Endocrine Abstracts

Background: Steroid profiling by LC-MS/MS is increasingly used in endocrine research, and is being introduced in the clinical practice. Due to the large disagreement with previous immunoassays, and to the enlarged panel of measurable steroids, novel and robust reference intervals (RIs) need to be established. Steroid circulating levels are known to be influenced by several physio-pathological factors, such as age, gender, stress and metabolic status. Therefore, generating unbiased reference cohorts is a non-trivial task.

Objective. Aiming at estimating robust and age-specific RIs for a broad steroid panel, our study evaluated the impact of aging and of the metabolic status on steroid levels in a cohort of disease-free adult men.

Methods. After excluding previous or current diseases, 318 drug-free men aged 18-90y were selected from the Italian general population. Blood was withdrawn in fasting conditions at 8-10am after 10min saline infusion. Cortisol (F) 11-deoxycortisol (11S), 17-hydroxyprogesterone (17OHP4), 17-hydroxypregnenolone (17OHP5), testosterone (T), androstenedione (A4), dheidroepiandrosterone (DHEA), dihydrotestosterone (DHT), progesterone (P4), corticosterone (B), estrone (E1) and estradiol (E2),were measured by two validated in-house LC-MS/MS assays. Anthropometric and metabolic parameters were analyzed by multiple stepwise-regression to estimate their independent impact of on each steroid. For steroids varying with ageing, decade-specific 2.5-97.5 centile RIs were calculated by fractional polynomial regression. For steroids influenced by metabolic parameters, we excluded subjects displaying BMI≥25.0kg/m², waist circumference>88 cm, systolic/diastolic blood pressure≥90/140mmHg, HOMA-IR>2.5 or total-cholesterol/HDL-cholesterol>5.

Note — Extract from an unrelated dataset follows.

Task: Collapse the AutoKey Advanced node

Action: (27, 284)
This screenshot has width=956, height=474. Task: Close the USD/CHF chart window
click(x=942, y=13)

Results. Aging negatively impacted 17OHP4, 17OHP5, A4, DHEA, P4 and B (all P<0.001), F (P=0.015) and 11S (P=0.006), while not influencing T, DHT, E1 and E2 levels. BMI positively influenced E2 (P=0.031), while negatively associating with 17OHP4 (P=0.002), T (P=0.045), DHT (P=0.003) and P4 (P=0.023). Waist circumference directly associated with E1 (P=0.012), while inversely associated with F (P=0.004). HOMA-IR negatively associated with T (P=0.002). Blood pressure positively associated with E1 (P=0.034). Finally, total-cholesterol/HDL-cholesterol ratio negatively associated with B (P=0.001) and 17OHP5 (P=0.024). According to regression results, age-specific RIs were generated on the whole cohort for 11S, A4 and DHEA, and after excluding subjects displaying metabolic abnormalities for F, B, 17OHP4, 17OHP5 and P4. At variance, age-independent RIs were estimated for T, DHT, E1 and E2 in the sub-cohort with no metabolic abnormalities. This study provided LC-MS/MS-based, age and metabolism-adjusted male RIs for a panel of circulating steroids, allowing the effective application of this technique in clinical investigations and in the diagnostic workup of diseases related to steroidogenesis imbalances.